PROMPT —
Please give the items again from the line containing "What are the" through the end of the items, renaming "chart-subtitle" to "plot-subtitle" and leaving everything else unchanged.

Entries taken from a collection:
-- Opening Marker --

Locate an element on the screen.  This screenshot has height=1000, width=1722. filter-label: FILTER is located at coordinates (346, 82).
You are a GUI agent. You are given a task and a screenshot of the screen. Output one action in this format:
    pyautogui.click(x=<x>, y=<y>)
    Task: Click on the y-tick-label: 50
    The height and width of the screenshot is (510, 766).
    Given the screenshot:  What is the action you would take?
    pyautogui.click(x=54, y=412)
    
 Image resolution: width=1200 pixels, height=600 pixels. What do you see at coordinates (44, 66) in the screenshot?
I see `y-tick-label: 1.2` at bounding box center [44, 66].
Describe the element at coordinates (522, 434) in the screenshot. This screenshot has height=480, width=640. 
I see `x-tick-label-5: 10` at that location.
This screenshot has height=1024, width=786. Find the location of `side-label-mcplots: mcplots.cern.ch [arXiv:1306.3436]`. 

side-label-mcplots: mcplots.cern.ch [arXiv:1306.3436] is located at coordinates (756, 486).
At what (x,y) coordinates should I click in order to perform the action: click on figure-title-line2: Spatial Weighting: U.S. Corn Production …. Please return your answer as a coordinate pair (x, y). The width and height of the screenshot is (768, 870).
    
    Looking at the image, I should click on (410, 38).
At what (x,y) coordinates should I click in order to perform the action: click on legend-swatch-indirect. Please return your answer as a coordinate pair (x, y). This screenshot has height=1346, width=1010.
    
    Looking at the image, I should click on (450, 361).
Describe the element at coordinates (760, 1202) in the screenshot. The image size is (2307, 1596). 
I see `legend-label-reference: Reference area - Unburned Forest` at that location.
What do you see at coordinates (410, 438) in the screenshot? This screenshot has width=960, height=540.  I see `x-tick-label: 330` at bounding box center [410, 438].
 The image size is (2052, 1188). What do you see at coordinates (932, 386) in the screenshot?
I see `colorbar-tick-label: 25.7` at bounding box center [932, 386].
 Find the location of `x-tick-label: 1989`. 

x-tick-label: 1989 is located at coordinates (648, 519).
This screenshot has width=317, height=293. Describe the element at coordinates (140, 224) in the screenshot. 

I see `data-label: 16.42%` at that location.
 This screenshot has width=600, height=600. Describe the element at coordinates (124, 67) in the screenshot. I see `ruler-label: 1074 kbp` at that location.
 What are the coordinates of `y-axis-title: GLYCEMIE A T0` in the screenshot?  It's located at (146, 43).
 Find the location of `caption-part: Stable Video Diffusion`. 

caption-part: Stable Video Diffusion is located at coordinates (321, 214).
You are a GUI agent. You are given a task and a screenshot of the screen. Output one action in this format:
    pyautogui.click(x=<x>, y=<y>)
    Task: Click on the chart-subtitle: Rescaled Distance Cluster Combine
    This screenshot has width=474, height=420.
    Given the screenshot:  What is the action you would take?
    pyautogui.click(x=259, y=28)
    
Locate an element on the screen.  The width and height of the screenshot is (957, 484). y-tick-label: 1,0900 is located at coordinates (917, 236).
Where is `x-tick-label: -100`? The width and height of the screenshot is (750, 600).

-- Closing Marker --

RESPONSE TO THE TASK —
 What are the coordinates of `y-axis-title: GLYCEMIE A T0` in the screenshot?  It's located at (146, 43).
 Find the location of `caption-part: Stable Video Diffusion`. 

caption-part: Stable Video Diffusion is located at coordinates (321, 214).
You are a GUI agent. You are given a task and a screenshot of the screen. Output one action in this format:
    pyautogui.click(x=<x>, y=<y>)
    Task: Click on the plot-subtitle: Rescaled Distance Cluster Combine
    This screenshot has width=474, height=420.
    Given the screenshot:  What is the action you would take?
    pyautogui.click(x=259, y=28)
    
Locate an element on the screen.  The width and height of the screenshot is (957, 484). y-tick-label: 1,0900 is located at coordinates (917, 236).
Where is `x-tick-label: -100`? The width and height of the screenshot is (750, 600).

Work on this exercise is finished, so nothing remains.